_WRITTEN PROBLEM_: Reproduce the entries below exactly, from their first line through the line containing "(x=703, y=323)", with both of those lines included.

_Entries from a dataset_:
=-=-=
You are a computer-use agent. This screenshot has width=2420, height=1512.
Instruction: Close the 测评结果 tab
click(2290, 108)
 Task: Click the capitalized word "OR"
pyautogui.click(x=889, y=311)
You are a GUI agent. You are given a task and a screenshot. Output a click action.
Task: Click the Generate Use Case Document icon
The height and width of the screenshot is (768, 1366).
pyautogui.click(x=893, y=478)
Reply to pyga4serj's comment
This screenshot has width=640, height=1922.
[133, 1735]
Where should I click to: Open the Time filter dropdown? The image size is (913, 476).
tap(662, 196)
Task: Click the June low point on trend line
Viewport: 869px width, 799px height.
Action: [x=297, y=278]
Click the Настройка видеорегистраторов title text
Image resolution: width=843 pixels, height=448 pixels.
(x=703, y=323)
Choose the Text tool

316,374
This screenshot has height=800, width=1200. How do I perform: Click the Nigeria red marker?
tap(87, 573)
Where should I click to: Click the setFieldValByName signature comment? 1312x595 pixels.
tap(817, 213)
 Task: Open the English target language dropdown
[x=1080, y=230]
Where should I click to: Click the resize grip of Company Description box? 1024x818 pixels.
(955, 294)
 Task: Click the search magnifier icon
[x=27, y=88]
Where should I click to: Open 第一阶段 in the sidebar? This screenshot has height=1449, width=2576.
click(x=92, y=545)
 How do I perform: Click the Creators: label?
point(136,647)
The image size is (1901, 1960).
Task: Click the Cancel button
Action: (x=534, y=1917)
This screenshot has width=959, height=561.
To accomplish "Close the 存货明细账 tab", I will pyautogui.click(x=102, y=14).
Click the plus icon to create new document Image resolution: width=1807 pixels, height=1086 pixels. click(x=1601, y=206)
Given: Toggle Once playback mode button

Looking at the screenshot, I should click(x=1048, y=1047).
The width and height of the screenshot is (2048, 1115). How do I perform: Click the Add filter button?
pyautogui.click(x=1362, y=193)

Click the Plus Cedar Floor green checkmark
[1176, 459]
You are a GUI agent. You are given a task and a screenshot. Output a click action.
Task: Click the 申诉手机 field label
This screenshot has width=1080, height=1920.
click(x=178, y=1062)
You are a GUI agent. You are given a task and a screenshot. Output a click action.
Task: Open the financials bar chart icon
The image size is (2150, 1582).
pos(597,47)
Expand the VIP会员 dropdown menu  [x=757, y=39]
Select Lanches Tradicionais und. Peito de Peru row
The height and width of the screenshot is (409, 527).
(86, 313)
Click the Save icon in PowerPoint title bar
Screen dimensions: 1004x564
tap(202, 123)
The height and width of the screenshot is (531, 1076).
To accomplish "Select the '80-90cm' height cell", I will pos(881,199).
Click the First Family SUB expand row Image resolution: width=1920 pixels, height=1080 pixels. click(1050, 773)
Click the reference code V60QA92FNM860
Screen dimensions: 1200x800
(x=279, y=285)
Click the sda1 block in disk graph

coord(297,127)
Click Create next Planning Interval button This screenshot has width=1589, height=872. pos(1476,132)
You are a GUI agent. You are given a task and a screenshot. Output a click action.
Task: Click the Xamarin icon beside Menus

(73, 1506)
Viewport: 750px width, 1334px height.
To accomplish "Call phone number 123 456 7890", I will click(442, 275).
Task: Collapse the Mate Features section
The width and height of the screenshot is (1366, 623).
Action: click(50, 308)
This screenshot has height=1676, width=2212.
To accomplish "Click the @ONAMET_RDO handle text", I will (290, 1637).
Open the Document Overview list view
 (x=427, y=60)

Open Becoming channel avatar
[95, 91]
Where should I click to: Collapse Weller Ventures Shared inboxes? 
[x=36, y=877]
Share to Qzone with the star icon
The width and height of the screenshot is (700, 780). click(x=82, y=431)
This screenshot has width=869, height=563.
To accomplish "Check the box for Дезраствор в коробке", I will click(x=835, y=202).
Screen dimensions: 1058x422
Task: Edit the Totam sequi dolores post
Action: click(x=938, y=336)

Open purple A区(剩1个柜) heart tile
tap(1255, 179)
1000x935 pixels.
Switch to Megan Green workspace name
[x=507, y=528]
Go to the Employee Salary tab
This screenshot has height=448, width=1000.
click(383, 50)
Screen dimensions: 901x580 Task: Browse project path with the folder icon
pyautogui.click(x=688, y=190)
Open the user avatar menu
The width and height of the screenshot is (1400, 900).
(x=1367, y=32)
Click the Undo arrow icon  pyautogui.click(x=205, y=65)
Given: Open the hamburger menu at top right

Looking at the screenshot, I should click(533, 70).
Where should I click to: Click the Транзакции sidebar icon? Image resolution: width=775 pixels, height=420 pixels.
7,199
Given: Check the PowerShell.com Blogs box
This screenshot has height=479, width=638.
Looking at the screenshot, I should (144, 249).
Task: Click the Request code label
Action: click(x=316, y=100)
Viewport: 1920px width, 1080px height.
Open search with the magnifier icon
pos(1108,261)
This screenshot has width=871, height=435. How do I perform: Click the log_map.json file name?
=-=-=
_SOLUTION TO THIS TASK_:
You are a computer-use agent. This screenshot has width=2420, height=1512.
Instruction: Close the 测评结果 tab
click(2290, 108)
 Task: Click the capitalized word "OR"
pyautogui.click(x=889, y=311)
You are a GUI agent. You are given a task and a screenshot. Output a click action.
Task: Click the Generate Use Case Document icon
The height and width of the screenshot is (768, 1366).
pyautogui.click(x=893, y=478)
Reply to pyga4serj's comment
This screenshot has width=640, height=1922.
[133, 1735]
Where should I click to: Open the Time filter dropdown? The image size is (913, 476).
tap(662, 196)
Task: Click the June low point on trend line
Viewport: 869px width, 799px height.
Action: [x=297, y=278]
Click the Настройка видеорегистраторов title text
Image resolution: width=843 pixels, height=448 pixels.
(x=703, y=323)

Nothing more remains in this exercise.